=== EXCERPTED DATA ===
◆ ◆ ◆
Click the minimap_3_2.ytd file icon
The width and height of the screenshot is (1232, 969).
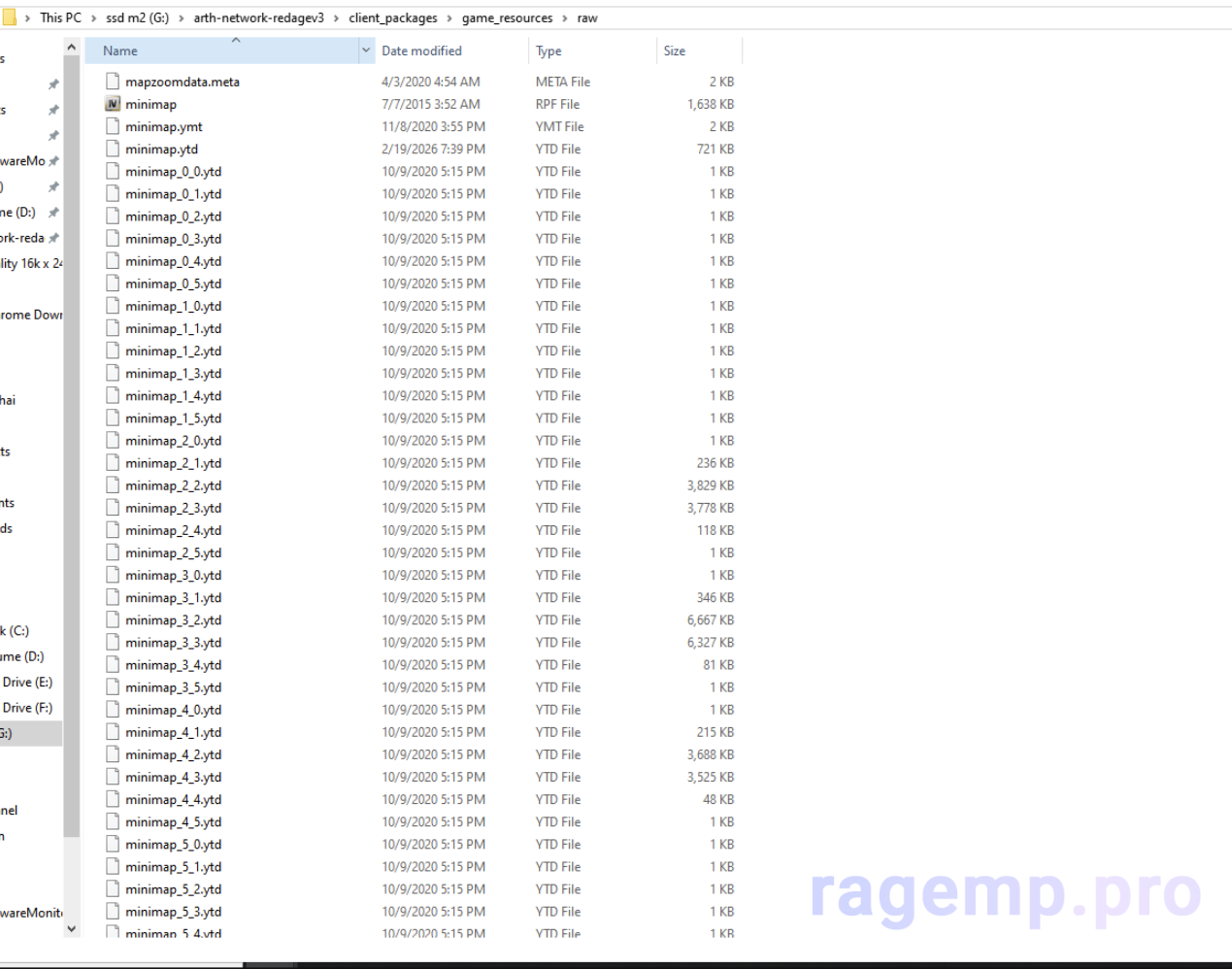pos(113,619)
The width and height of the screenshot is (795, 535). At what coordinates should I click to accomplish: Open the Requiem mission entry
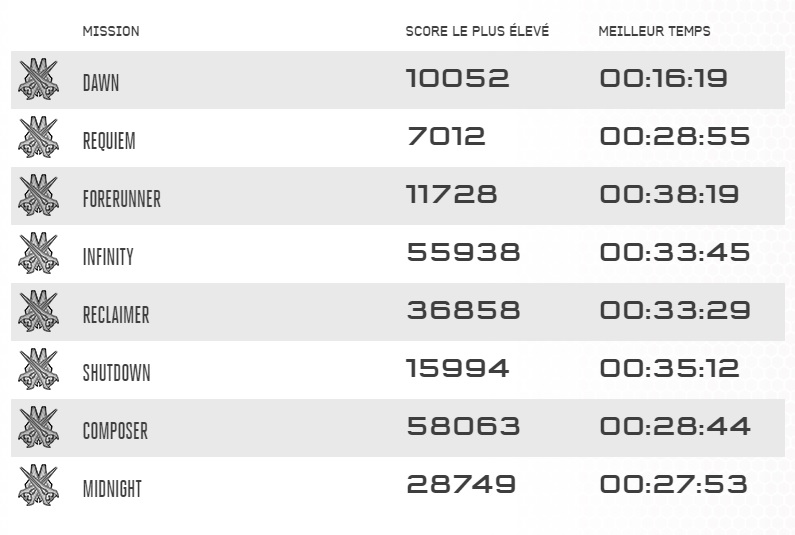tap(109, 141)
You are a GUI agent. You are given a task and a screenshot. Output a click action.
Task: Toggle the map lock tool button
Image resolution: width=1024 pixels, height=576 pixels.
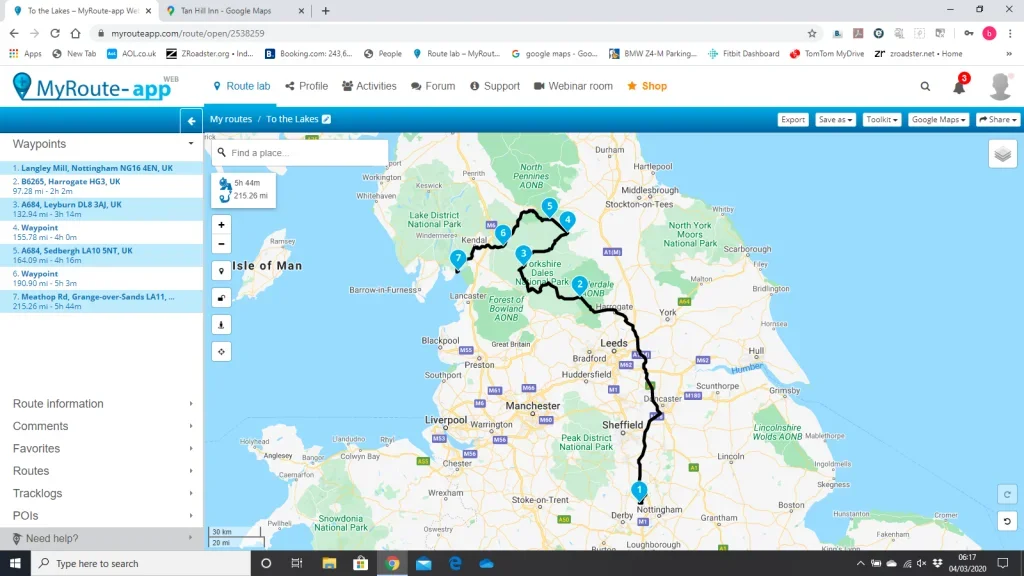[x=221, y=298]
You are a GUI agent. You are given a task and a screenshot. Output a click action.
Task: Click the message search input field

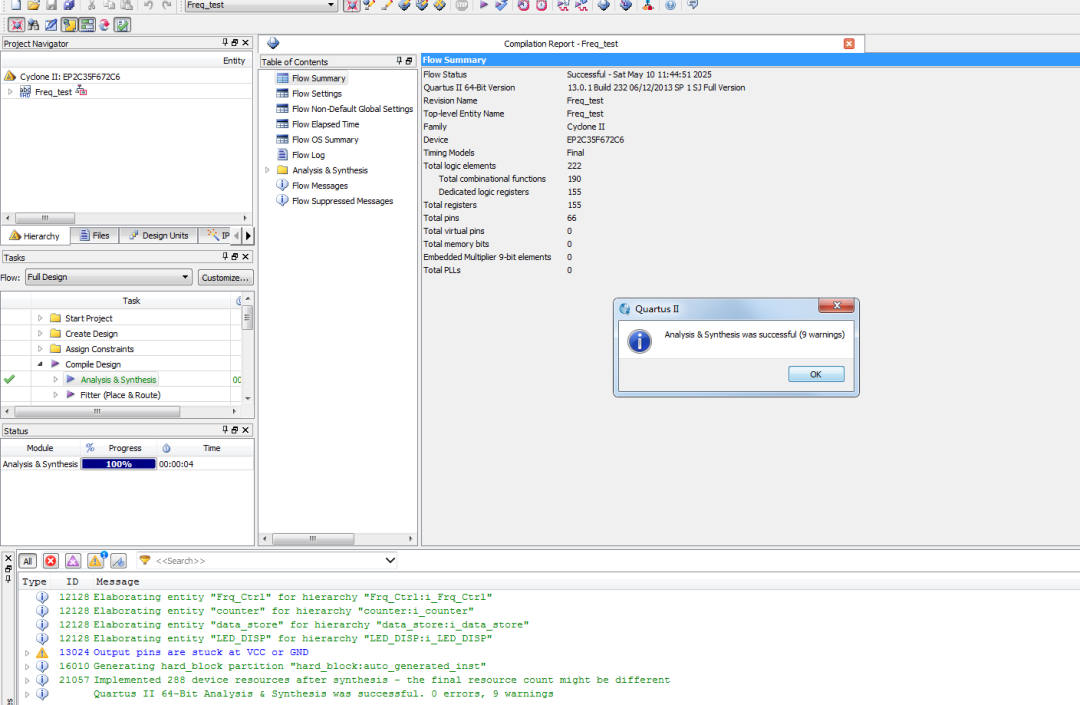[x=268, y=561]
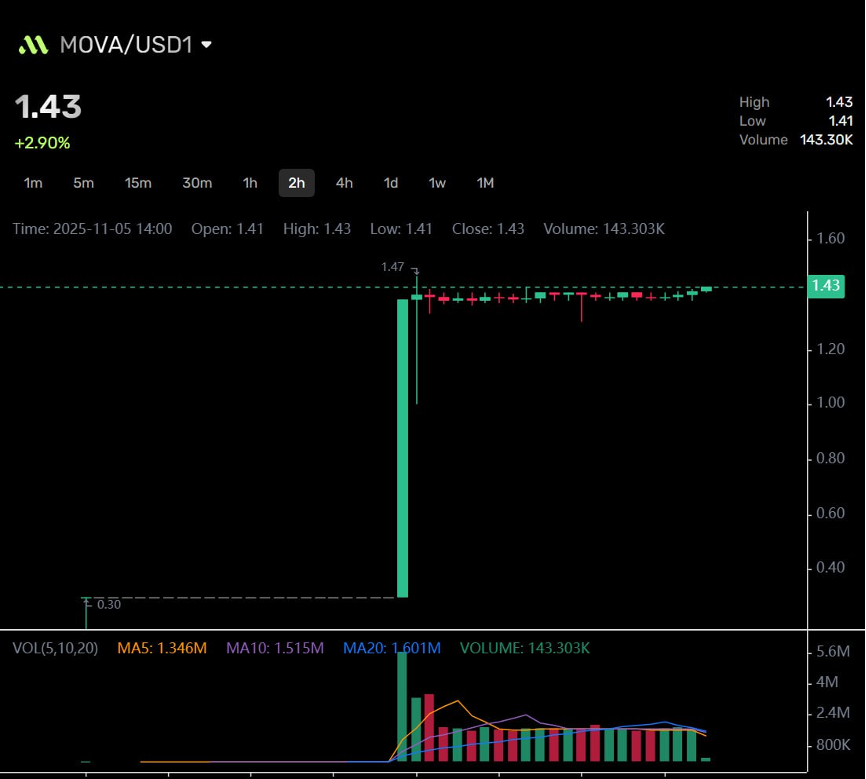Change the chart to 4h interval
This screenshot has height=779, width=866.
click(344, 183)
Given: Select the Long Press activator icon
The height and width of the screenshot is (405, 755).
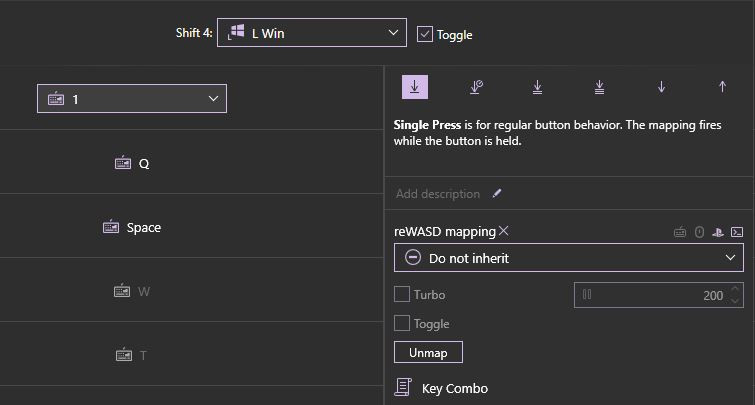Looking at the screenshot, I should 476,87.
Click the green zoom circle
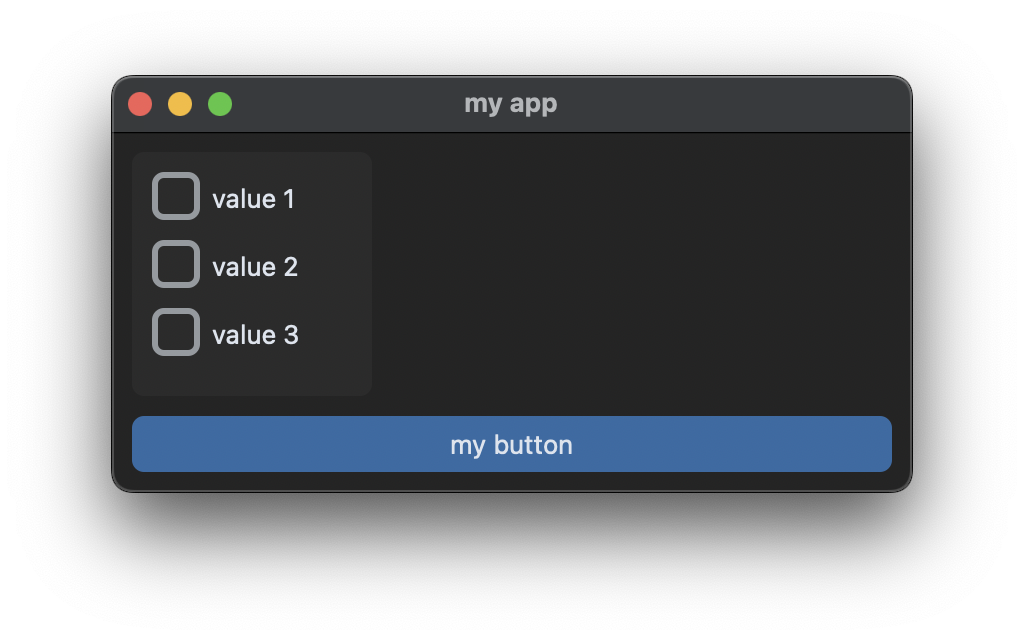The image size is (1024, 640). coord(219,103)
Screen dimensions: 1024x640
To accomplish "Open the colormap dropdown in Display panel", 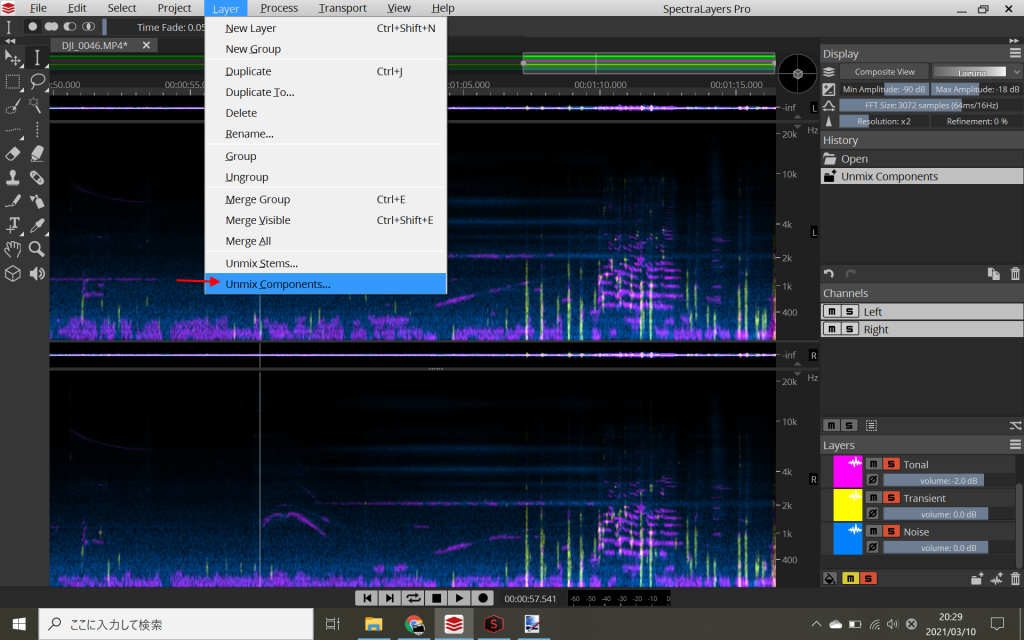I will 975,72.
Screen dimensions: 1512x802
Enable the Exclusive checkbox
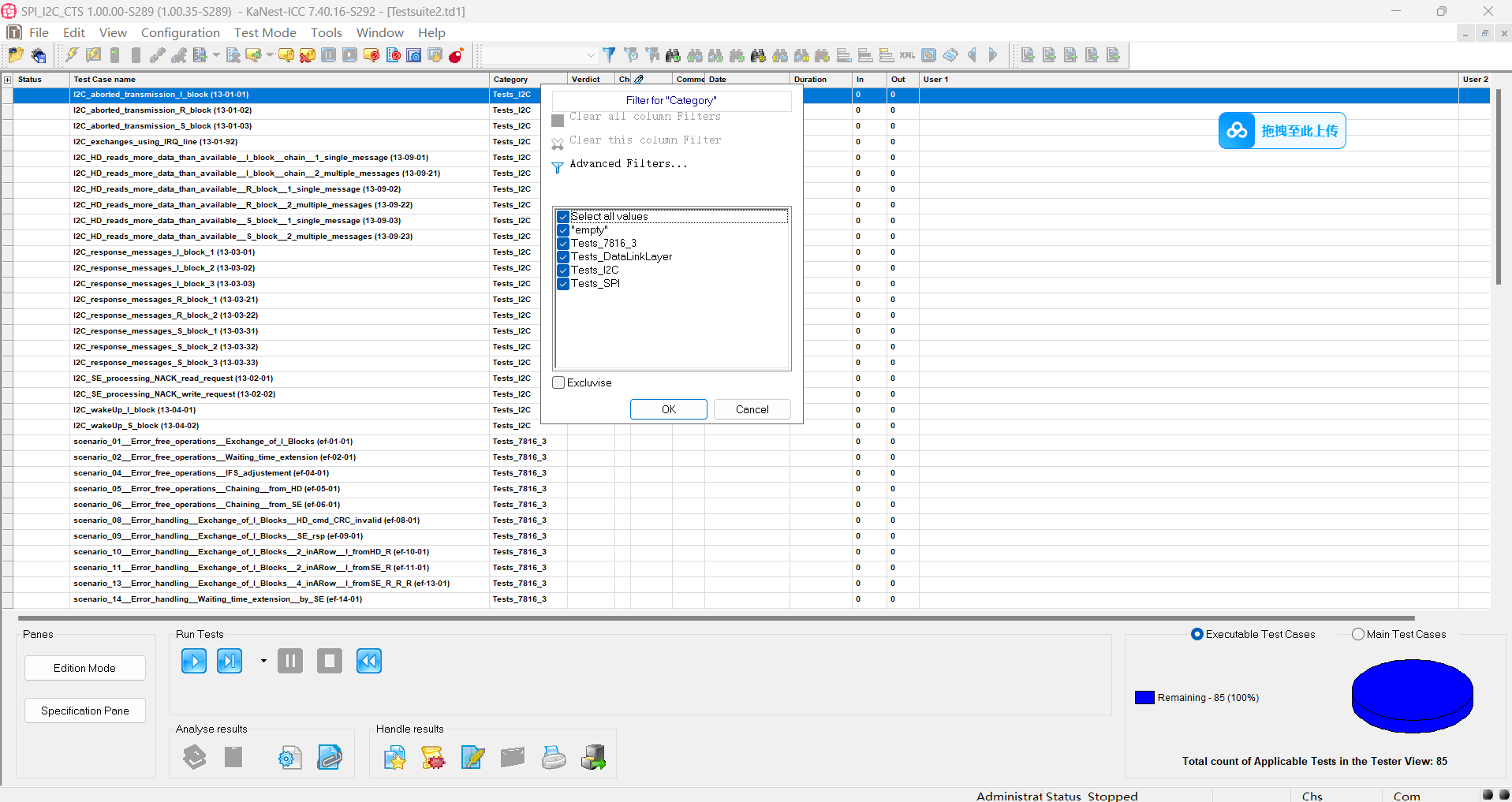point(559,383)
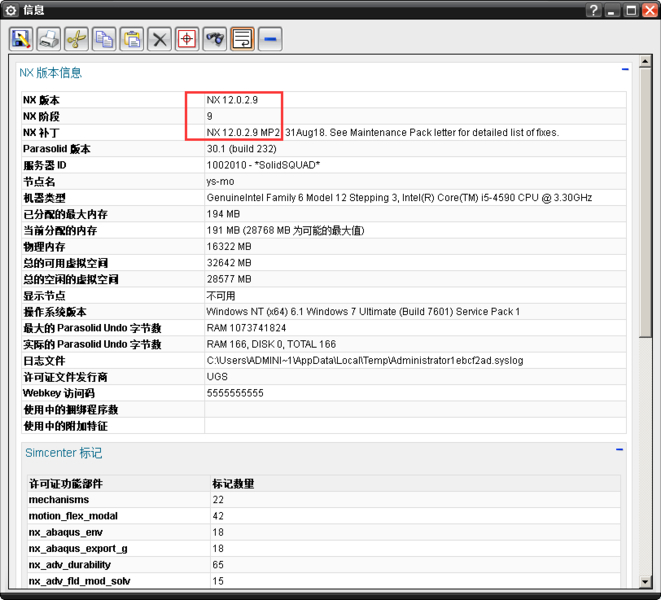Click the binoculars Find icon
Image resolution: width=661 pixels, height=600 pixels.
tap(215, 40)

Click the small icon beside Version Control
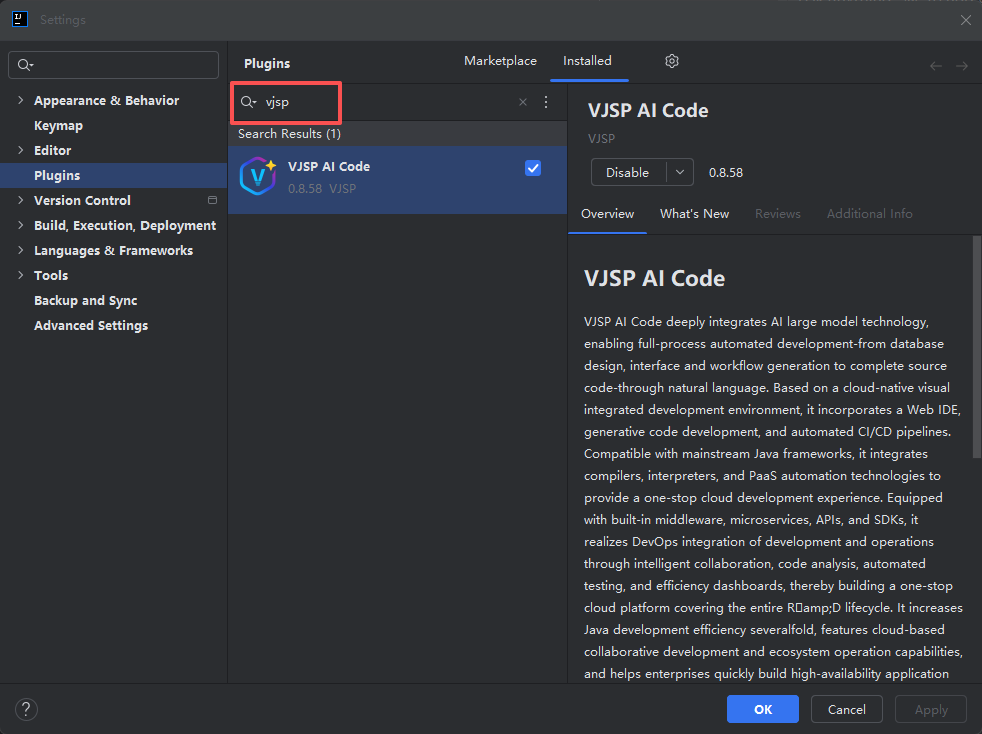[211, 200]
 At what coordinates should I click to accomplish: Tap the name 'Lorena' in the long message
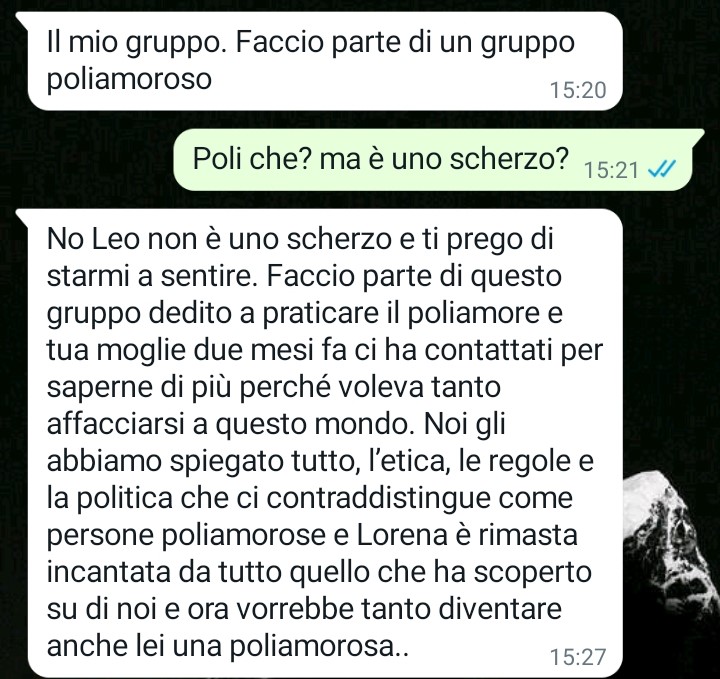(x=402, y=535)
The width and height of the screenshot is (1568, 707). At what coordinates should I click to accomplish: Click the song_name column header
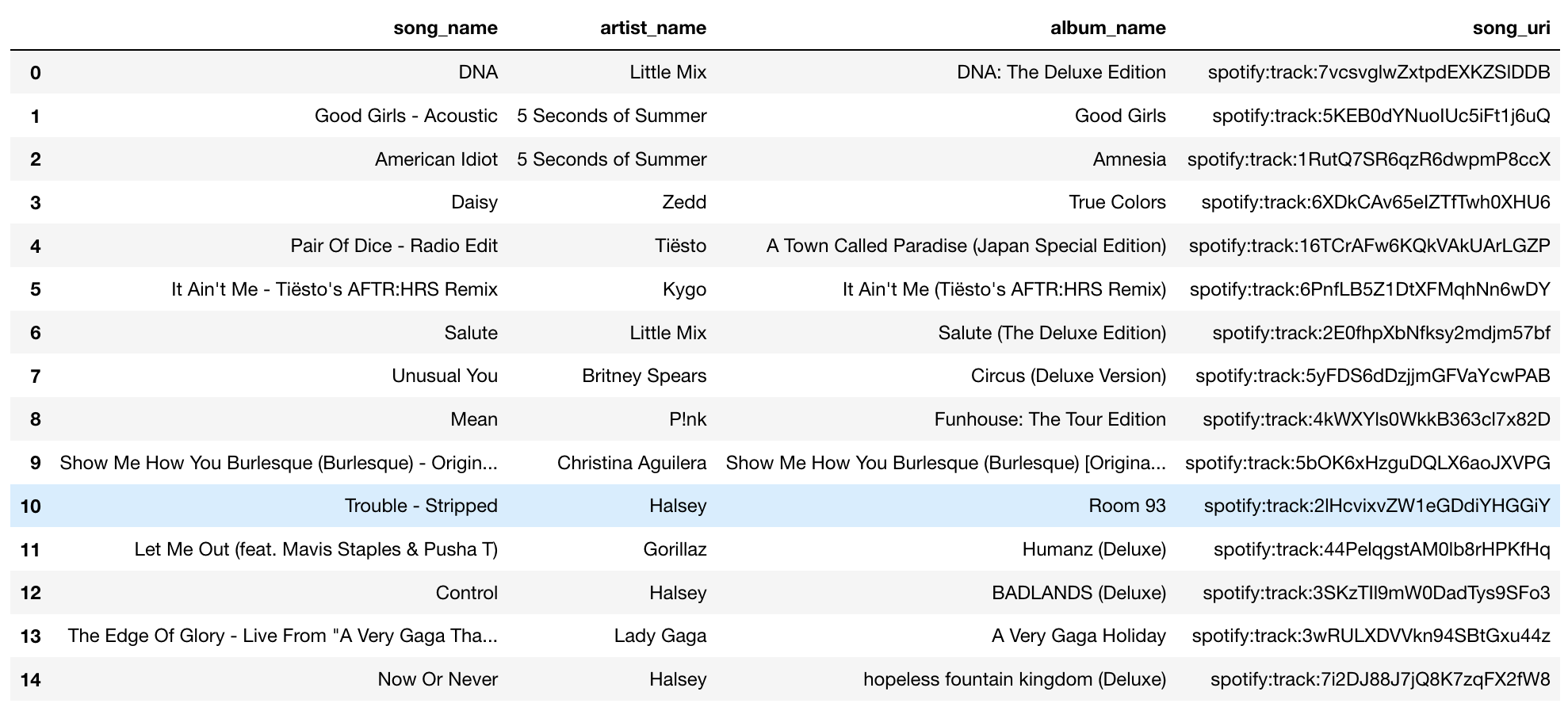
◆ ◆ ◆
=== WHAT THE EXERCISE ASKS ===
Leaving out the pictures, print exactly and only the lines from the one containing "Click the small icon beside Version Control" through the last line of the records.

=== WRITTEN RESPONSE ===
Click the small icon beside Version Control
[211, 200]
 At what coordinates should I click to accomplish: Tap the name 'Lorena' in the long message
(x=402, y=535)
The width and height of the screenshot is (1568, 707). At what coordinates should I click to accomplish: Click the song_name column header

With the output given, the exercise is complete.